Students who are not willing to do the work required of them to generate the feedback too few of us provide conclude (as some have told me to my face) that teachers who require them to do what they consider to be more than acceptable levels of work are not good teachers "for them." Students who enjoy the work and fit the painted portrait react differently.

What matters is the REASON for the positive or negative rating from a student. That's why the comments are so important, and it's tough to quantify them. I have seen student evaluation comments praising the entertainment skills of a professor, or the easy going nature of the class (translation: listen and regurgitate). I have seen student evaluations trash professors who expect students to read before class.

Where do students get these ideas? By comparing demanding faculty with not so demanding faculty and assuming that the teacher whose style suits them best is the benchmark against which to judge other faculty. There are faculty earning high evaluation scores who register high in my "can they teach" book and others who, to me, are doing far more damage to the educational process than they or anyone else (faculty or students) care to realize.

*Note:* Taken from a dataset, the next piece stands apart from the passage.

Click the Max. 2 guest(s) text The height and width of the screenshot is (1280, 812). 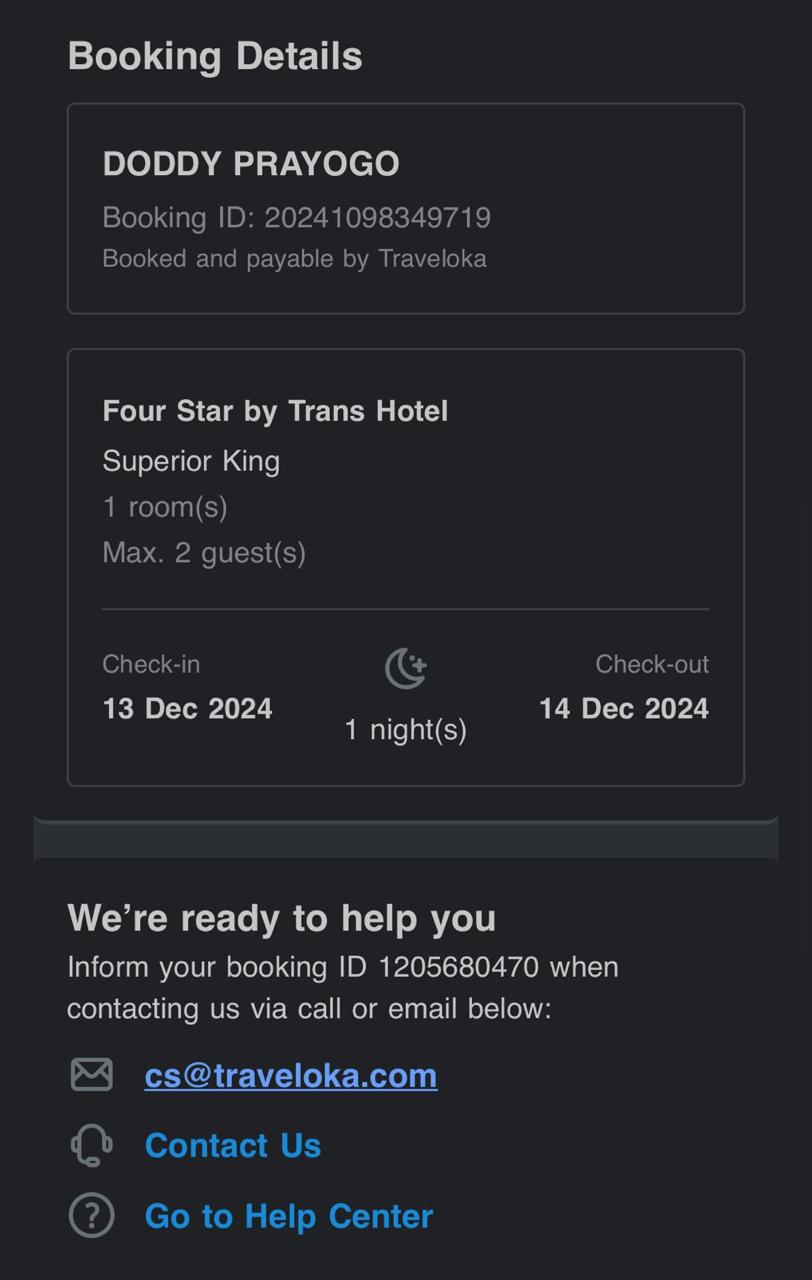[x=204, y=552]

In our Graduate Tax Program course evaluations we ask a question that for some reason we don't ask of J.D. students. "How many hours a week did you invest in the course outside of class?" (we also ask about attendance). There is a huge correlation between number of hours invested and perceived value of the teaching. That makes sense. Students who don't prepare are lost in class, and most consider it to be the professor's fault. Every once in a while, a student will comment to the effect "I suppose had I attended more classes and done the required work I would have appreciated what was happening in the classroom."

For me, the best measure of teaching ability would come from unannounced in-class audits by education specialists posing as students. Costly? Yes. Time-consuming? Yes. One gets what one pays for. Student evaluations cost little, are filled out in minutes (if at all, which is another problem), and other than some sensible comments, lack value.

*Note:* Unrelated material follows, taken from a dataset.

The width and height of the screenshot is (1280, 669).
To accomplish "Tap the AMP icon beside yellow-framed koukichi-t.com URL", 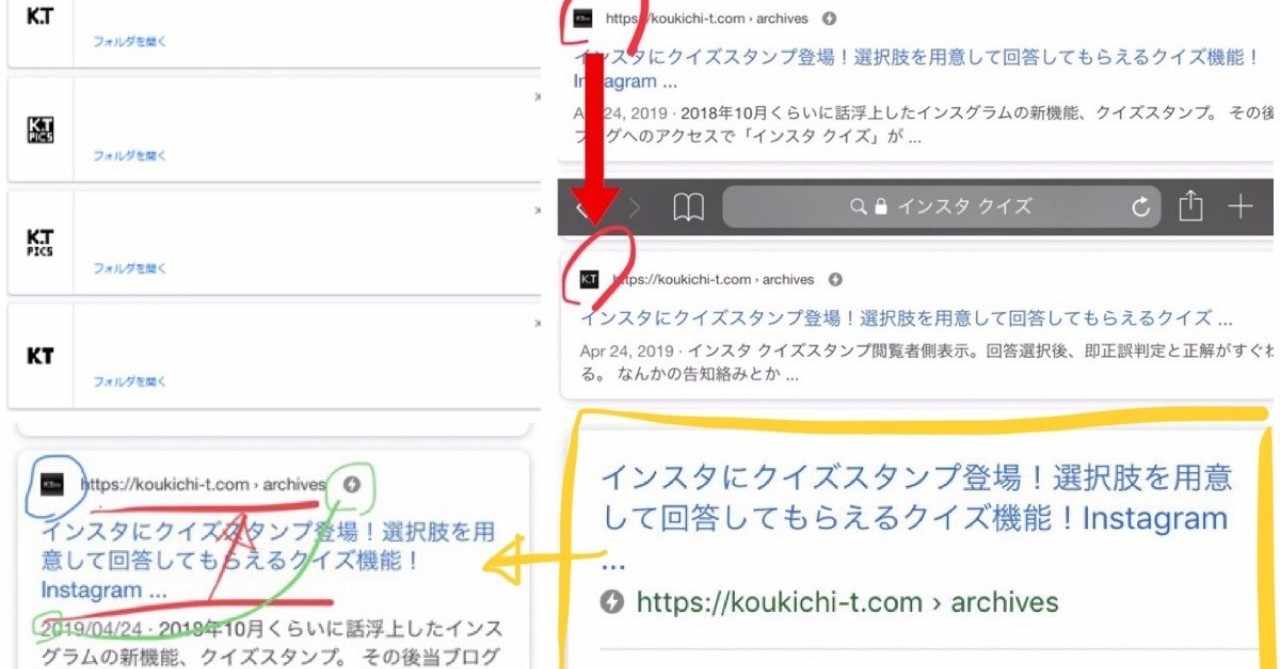I will [x=612, y=602].
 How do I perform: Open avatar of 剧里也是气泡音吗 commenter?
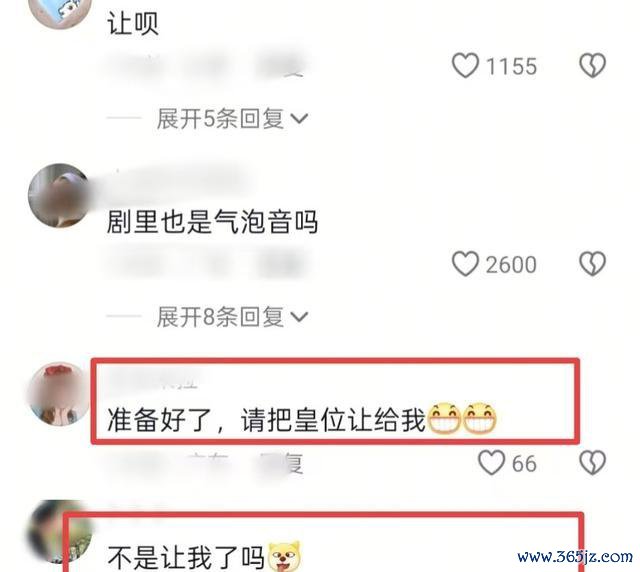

Other ways of evaluating teaching, though flawed, include measuring the bar exam performance of students who took Prof X and Prof Y. Flaws: doesn't work for courses not on the bar exam, and doesn't filter out the incompetent, lazy, or inattentive student's contribution to his or her own failures.

Likewise, looking at the success or failure of graduates in practice, would be interesting. But how does one measure success? And how does one attribute the grad's track record to a faculty member?

Perhaps, though, the 3-years-out evaluation makes some sense. Once the student has experienced practice, it puts law school classes into a new light. Many's a grad who has told me that only after entering practice did he or she understand why I structured my courses as I did, and that the "fun" courses turned out to have far less value. Yet which course's teacher did the student rate as a "better" teacher when the student was in law school? Hmmm.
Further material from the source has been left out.